Guilty necessity: The hardware challenge

When it comes to reporting on technology innovation, you can’t go wrong bookmarking Gizmodo or throwing some dollars toward a Wired magazine subscription. So when Gizmodo editor Joel Johnson wrote the cover story for Wired in March 2011, I thought I’d better take a look.

1 Million Workers. 90 Million iPhones. 17 Suicides. Who’s to Blame?” discussed the high suicide rates at the Foxconn plants in China where long work days, huge productivity expectations and a “gated” living environment are pushing some workers literally off the tops of buildings.

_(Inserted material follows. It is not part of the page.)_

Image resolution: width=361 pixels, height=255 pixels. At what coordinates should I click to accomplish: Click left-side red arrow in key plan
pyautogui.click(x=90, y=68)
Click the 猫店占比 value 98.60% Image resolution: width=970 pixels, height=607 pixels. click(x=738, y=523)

While talk of factory working conditions is unfortunately not a new story, the tone that Johnson took was one of guilty necessity. These factories that pump out millions of technology products are part of a machine we can’t stop: “Every consumer good has a cost not borne out by its price but instead falsely bolstered by a vanishing resource economy. We squander millions of years’ worth of stored energy, stored life, from our planet to make not only things that are critical to our survival and comfort but also things that simply satisfy our innate primate desire to possess.” Johnson offers no solution to the problem, but acknowledges his role in it. That’s good, but it’s only half the job.

There are very positive uses for technology in the world – we employ them as shining examples during our annual Net Change Week. I even wrote a post recently about the vast number of mobile technologies now helping countries build democracy and sustain development. I, like Joel Johnson, love it when technology can be used for positive social change.

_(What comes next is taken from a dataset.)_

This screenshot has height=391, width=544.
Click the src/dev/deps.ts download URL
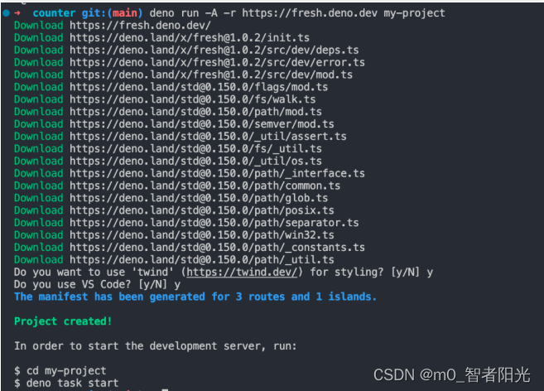pyautogui.click(x=214, y=50)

What stops my enthusiasm in its tracks, however, is that while clever entrepreneurs program their way to community impact, the hardware dilemma remains unchallenged. Regardless of what we do with the iPhones, they are still mass produced by an increasingly desperate workforce.

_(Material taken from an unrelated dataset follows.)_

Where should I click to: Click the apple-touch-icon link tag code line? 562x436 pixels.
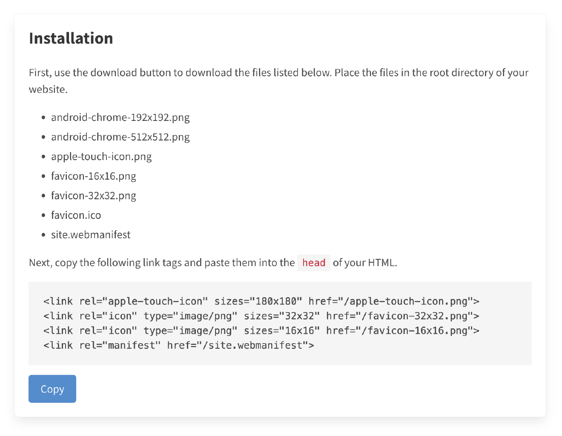[261, 301]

Coupled with this production dilemma is the questionable component supply chain. Many of us know that the mineral tantalum is used inside most of the mobile phones, laptops and other electronics that we use. The Eastern Congo’s hillsides are rich in tantalum and its extraction is partly blamed on fuelling the ongoing civil war there.

The conflict in the Democratic Republic of Congo (DRC) has claimed more than 5.4 million lives since it began in the late 1990s. Now centered in the east of the country, it involves a range of militant groups – local militias, Congolese and Rwandan rebels, and the Congolese army – that use control over the country’s rich mineral deposits as a source of financing (see: Conflict Minerals and the Democratic Republic of Congo).

Electronics companies, governments and human rights organizations have been developing methods to prevent the sale of tantalum and other “conflict minerals” as they’re called, which seems a step in the right direction. While opportunities for social and ecological development are squandered by the local militias at the expense of the local people, accessing tantalum from other areas seems like the best stop-gap solution.

However, I still wonder how we can build this hardware and remove the desperation and conflict altogether? If we’re so connected to what the technology can do, we must now challenge ourselves to innovate in its production.

There are so many great technology applications being used around the world to leverage the efforts of peace, democracy and sustainability movements. The opportunity now seems to be in how we can complete the knowledge economy revolution circle and offer a fair trade technology solution to the world.